# The Last Survivors: Gewinnspiel zum post-apokalyptischen Thriller - gewinnt den Film auf Blu-ray und DVD



## Gast1669461003 (24. Juli 2015)

Jetzt ist Deine Meinung zu * The Last Survivors: Gewinnspiel zum post-apokalyptischen Thriller - gewinnt den Film auf Blu-ray und DVD* gefragt. 


				Bitte beachtet: Der Kommentarbereich wird gemäß der Forenregeln moderiert.





			Dieser Inhalt steht nur eingeloggten Mitgliedern zur Verfügung.
        

 Zum Artikel:  The Last Survivors: Gewinnspiel zum post-apokalyptischen Thriller - gewinnt den Film auf Blu-ray und DVD


----------



## d2wap (24. Juli 2015)

Wie bereite ich mich auf die Apokalypse vor?

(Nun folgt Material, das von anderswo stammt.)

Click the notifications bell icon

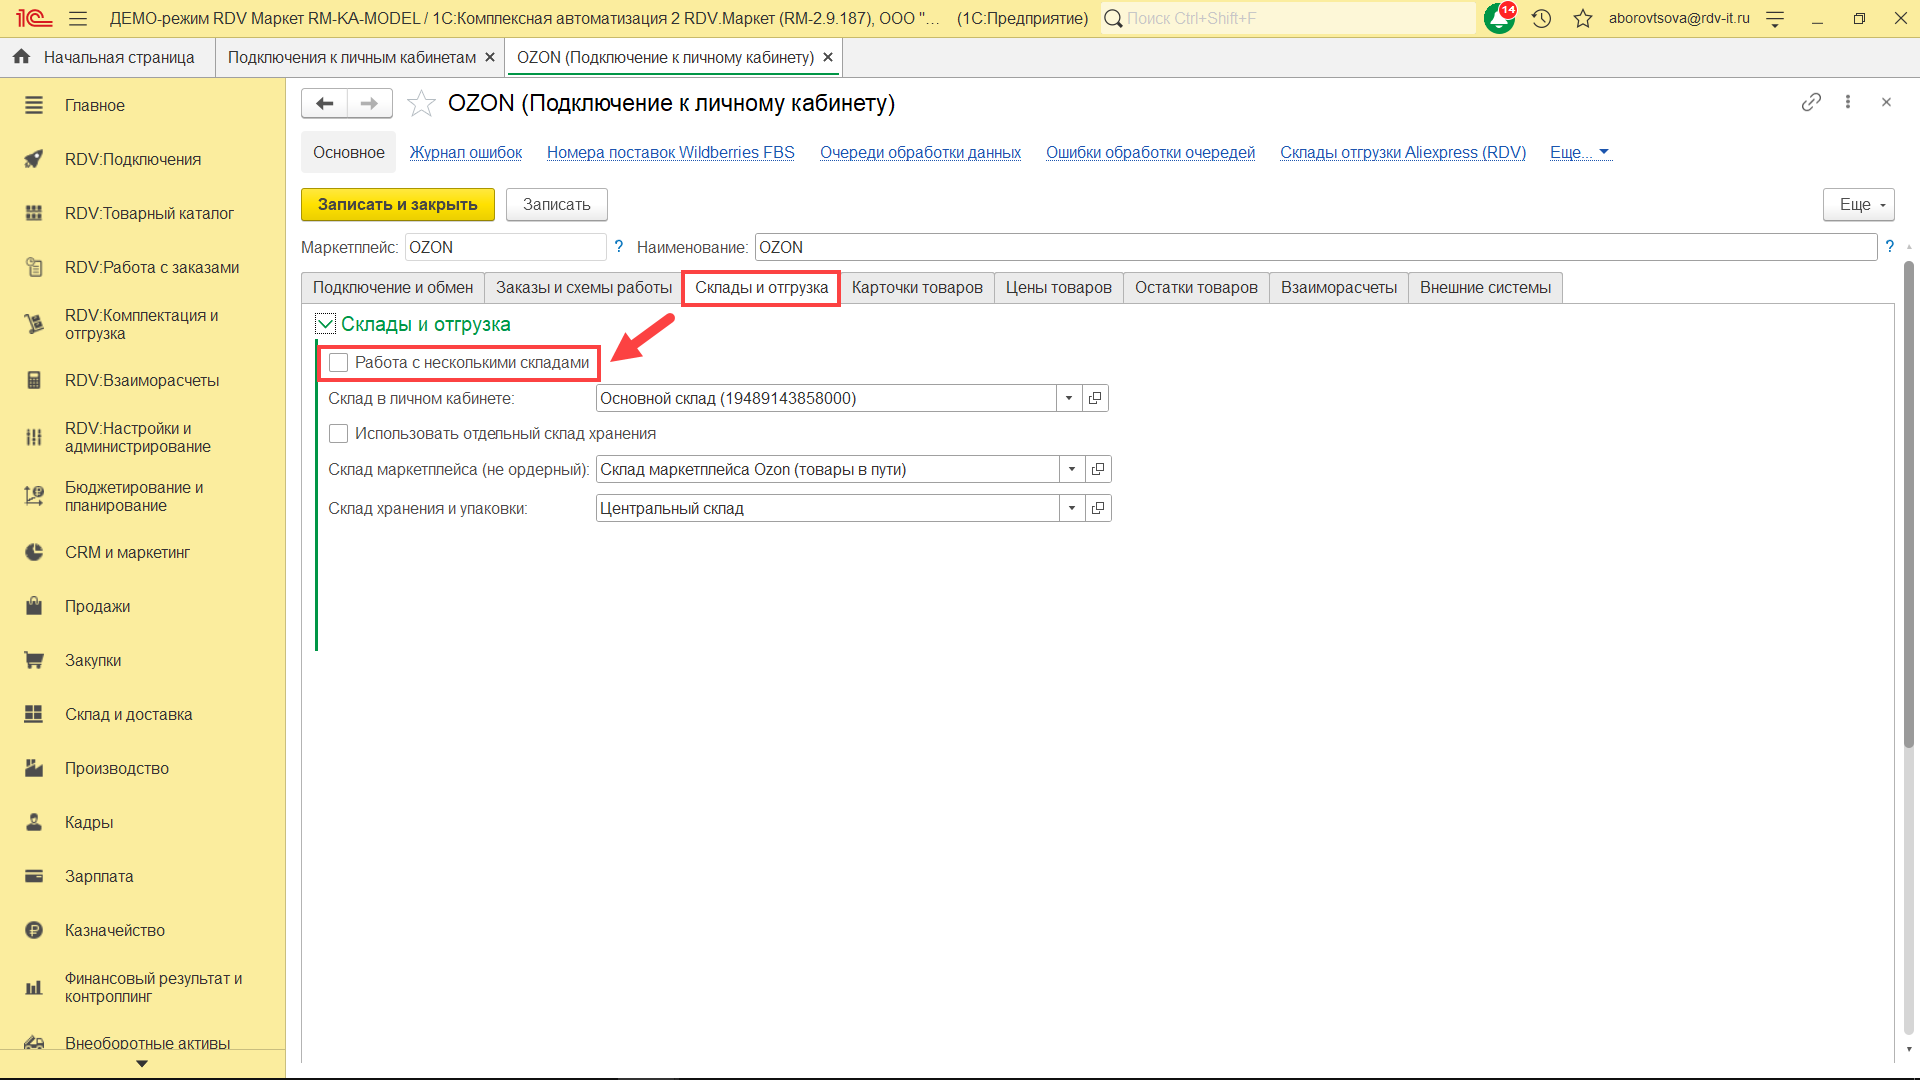[x=1498, y=18]
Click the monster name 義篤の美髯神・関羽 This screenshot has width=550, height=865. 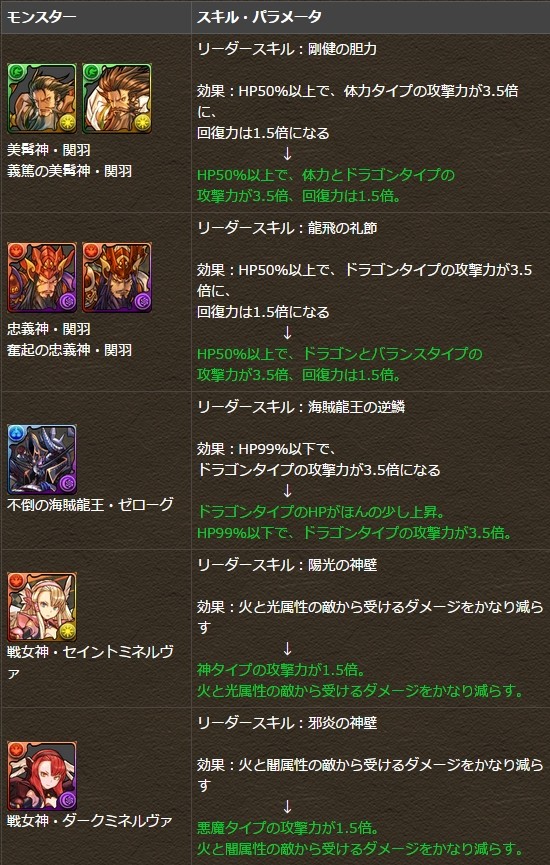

Natürlich mit genug Wasser, einem Twinky, viel Benzin, einem Katana und einer Kettensäge. Die Dinge eben, die man aus allen Filmen als "am Wichtigsten" erachtet


----------



## Gunner1337 (24. Juli 2015)

1. Vorräte anlegen (Essen/Trinken/Medikamente)
2. Standort sichern (zB ein Haus in dem man das Erdgeschoss komplett zumauert, sodass niemand einfach hineinkommen kann und von der ersten Etage einfach eine Strickleiter einhängen)
3. Entertainment vorbereiten (zB Bücher, weil man sonst verrückt wird 
4. Waffen vorbereiten (dadurch das das Erdgeschoss nicht betreten werden kann, und eigentlich alle nur mit Leitern hinauf können , reichen schon scharfe spitze Eisenstangen um Angreifer hinunter zu "stechen")

Fertig


----------



## essayn (24. Juli 2015)

- Hamsterkäufe von allerlei Lebensmitteln sowohl in Supermärkten als auch Tiernahrungsläden (für meinen Besten).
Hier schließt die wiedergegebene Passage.